The next process is the customer—this is a Japanese maxim related to quality improvement. It means that all workers in every process must have in mind the customer, who might be workers in the production process following theirs. We at Nissha promote the recognition of ties between one’s own department and others’, and even ties between work processes across the whole company, in terms of “input” and “output.” Hence we stress the importance of links between internal processes and the orderly division of roles. By having all employees stand in the customers’ shoes, we aim to break free of department-based optimization and strive for company-wide optimization. We believe that basic concepts like this and the sorting out of functions will build Nissha’s foundation as a manufacturing company.

Quality and Safety of Products

We at Nissha provide our customers with explicit information on product usage and safety in documents such as delivery specifications. In the event a serious accident occurs as a result of flaws in our products and services, which may violate laws or regulations, we establish a CPL committee and strive for a quick resolution. We are also prepared to report the incident to government agencies in accordance with laws and to notify our customers as soon as possible. We communicate to our employees the importance of ensuring the quality and safety of products through corporate ethics and compliance training.

Up to fiscal year 2016, the number of instances in which we organized a CPL committee or violated laws was zero, resulting in a fine of 0 yen. We will strive to maintain our zero violation record in the future.

* CPL: Combination of contractual liability (CL) with product liability (PL)
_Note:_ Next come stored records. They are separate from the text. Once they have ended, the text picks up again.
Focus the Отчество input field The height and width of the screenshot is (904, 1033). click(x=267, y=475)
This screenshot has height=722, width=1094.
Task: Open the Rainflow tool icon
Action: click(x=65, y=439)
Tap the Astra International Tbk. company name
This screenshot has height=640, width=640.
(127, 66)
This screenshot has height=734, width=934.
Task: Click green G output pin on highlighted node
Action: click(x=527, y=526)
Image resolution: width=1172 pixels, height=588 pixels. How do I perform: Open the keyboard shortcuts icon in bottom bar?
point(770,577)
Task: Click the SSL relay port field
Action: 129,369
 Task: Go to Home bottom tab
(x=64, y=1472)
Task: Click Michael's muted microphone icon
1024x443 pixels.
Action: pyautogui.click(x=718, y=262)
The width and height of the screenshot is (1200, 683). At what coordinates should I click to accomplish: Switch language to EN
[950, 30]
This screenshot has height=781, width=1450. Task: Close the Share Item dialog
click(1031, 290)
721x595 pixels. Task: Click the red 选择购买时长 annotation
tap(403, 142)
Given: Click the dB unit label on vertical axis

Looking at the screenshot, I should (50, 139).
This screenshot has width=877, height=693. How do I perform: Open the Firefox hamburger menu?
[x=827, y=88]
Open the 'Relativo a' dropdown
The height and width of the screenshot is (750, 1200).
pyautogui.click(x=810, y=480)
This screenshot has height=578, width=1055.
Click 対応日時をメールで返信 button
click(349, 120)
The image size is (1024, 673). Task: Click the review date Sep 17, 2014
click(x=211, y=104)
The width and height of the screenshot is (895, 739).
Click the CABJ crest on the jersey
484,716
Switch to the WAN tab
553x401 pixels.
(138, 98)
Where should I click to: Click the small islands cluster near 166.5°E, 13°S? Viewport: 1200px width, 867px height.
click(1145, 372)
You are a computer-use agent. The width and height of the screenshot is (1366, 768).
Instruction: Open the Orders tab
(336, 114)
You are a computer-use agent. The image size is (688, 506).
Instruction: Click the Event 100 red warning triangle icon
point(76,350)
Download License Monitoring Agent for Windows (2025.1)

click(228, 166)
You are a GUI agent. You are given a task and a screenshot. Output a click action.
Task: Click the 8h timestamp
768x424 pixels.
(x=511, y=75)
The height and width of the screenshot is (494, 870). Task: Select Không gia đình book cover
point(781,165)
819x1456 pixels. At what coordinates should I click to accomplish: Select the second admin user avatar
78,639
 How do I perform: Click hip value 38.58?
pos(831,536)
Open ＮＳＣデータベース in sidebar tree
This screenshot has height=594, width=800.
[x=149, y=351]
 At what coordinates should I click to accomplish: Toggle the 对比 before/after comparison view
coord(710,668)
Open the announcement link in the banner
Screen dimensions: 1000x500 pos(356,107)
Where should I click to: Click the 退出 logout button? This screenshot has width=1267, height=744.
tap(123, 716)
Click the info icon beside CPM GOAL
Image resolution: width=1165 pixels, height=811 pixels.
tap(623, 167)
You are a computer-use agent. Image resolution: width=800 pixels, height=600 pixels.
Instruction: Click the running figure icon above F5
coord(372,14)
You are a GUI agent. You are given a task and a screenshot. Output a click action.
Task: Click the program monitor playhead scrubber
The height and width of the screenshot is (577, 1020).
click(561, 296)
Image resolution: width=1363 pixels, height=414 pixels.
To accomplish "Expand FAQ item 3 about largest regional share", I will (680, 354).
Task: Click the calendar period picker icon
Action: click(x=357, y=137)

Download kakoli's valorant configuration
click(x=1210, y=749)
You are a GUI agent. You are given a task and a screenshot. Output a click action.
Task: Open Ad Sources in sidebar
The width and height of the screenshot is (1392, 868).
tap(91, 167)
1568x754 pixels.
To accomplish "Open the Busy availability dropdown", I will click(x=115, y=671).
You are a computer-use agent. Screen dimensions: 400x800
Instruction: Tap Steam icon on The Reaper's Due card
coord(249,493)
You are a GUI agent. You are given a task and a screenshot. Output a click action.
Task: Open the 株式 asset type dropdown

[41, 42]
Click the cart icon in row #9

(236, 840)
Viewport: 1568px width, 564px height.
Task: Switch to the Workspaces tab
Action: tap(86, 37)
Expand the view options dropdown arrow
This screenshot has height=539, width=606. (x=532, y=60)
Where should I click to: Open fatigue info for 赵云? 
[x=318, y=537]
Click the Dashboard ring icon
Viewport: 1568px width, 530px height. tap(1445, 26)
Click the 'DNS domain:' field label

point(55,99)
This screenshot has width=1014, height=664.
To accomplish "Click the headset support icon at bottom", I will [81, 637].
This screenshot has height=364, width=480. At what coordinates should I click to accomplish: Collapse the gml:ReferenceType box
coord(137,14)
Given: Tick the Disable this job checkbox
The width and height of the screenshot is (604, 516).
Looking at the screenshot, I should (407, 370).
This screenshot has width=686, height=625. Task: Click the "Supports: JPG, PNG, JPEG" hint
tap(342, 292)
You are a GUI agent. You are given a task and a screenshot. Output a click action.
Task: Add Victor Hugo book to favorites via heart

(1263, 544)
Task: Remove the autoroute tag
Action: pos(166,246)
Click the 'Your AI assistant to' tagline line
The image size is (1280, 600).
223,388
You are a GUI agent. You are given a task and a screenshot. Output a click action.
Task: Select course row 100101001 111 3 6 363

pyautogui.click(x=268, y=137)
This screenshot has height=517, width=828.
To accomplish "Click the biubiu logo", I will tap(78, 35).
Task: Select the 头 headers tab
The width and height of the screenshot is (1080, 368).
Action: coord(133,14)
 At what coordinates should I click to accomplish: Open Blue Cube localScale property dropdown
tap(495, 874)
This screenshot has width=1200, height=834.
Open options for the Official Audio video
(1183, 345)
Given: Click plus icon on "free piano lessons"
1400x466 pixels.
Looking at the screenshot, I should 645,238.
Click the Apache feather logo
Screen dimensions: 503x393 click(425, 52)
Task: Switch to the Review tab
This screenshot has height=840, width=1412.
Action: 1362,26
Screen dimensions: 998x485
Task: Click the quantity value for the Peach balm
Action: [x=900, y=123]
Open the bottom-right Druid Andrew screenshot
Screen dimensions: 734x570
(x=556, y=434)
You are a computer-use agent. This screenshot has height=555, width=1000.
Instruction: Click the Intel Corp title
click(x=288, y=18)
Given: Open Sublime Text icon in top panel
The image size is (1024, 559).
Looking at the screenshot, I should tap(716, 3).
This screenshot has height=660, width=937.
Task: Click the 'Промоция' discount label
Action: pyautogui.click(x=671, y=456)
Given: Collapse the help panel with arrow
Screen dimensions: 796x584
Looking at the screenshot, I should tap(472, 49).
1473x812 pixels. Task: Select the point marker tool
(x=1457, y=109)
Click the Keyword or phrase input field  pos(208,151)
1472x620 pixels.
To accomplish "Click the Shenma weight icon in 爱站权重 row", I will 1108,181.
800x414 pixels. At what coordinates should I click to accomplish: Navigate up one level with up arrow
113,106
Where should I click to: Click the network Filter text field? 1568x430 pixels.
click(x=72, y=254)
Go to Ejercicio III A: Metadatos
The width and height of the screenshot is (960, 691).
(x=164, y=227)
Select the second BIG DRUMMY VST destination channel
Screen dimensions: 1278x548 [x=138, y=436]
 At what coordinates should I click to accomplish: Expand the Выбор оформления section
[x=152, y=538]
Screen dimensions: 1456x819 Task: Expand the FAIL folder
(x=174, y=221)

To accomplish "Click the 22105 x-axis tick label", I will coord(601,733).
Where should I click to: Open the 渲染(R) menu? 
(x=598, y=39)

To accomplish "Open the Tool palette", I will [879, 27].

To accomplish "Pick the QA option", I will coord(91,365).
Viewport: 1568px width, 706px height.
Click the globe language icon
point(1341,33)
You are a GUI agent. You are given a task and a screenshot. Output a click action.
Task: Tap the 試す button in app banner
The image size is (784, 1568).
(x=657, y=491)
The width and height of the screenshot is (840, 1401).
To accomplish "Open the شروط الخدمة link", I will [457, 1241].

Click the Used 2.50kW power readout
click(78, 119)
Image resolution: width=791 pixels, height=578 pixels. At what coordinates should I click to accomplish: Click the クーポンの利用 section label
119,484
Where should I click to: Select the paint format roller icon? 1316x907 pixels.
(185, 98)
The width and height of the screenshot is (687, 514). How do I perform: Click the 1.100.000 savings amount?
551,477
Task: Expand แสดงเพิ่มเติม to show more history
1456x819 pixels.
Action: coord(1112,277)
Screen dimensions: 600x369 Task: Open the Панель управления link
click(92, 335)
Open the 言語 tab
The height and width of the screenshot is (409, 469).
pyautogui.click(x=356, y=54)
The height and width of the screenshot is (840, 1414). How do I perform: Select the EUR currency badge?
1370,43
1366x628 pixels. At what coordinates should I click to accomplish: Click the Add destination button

Management of Chemical Substances in Products

We at Nissha have in place two sets of criteria for managing chemical substances: the Nissha Control Criteria for Chemical Substances, covering Nissha products and packaging materials, and the Nissha Control Criteria for Chemical Substances in Purchased Products, covering procured items such as primary and secondary raw materials. Both reflect the laws and regulations of relevant countries and regions, including the Restriction of Hazardous Substances (RoHS) directive and the Registration, Evaluation, Authorization, and Restriction of Chemicals (REACH) regulation, as well as the substance-related criteria of our customers. Whenever our customers’ criteria change, we identify the differences from our criteria and work to conform to our customers’ request. Apart from this, we review our criteria once a year, making revisions as necessary, and organize briefing sessions for related divisions and our suppliers.

When selecting new materials in the design and development stages, we conduct design reviews related to materials and assess compliance with our criteria. Our factories are building a mechanism for accepting materials that meet our criteria, ensuring traceability, identifying and separating noncompliant substances, and responding to issues swiftly such as through reporting in efforts to prevent misuse and contamination.

Corporate Environmental and Safety Management of Corporate General Affairs functions as a secretariat and works with the product development, quality assurance, and procurement divisions of each business unit to promote management of chemical substances in products. It also carries out internal environmental audits on a regular basis to inspect the management status. This internal structure implements strict control of chemical substances from the design stage to the final product, and responds to changes in the needs of society and the demands of our customers.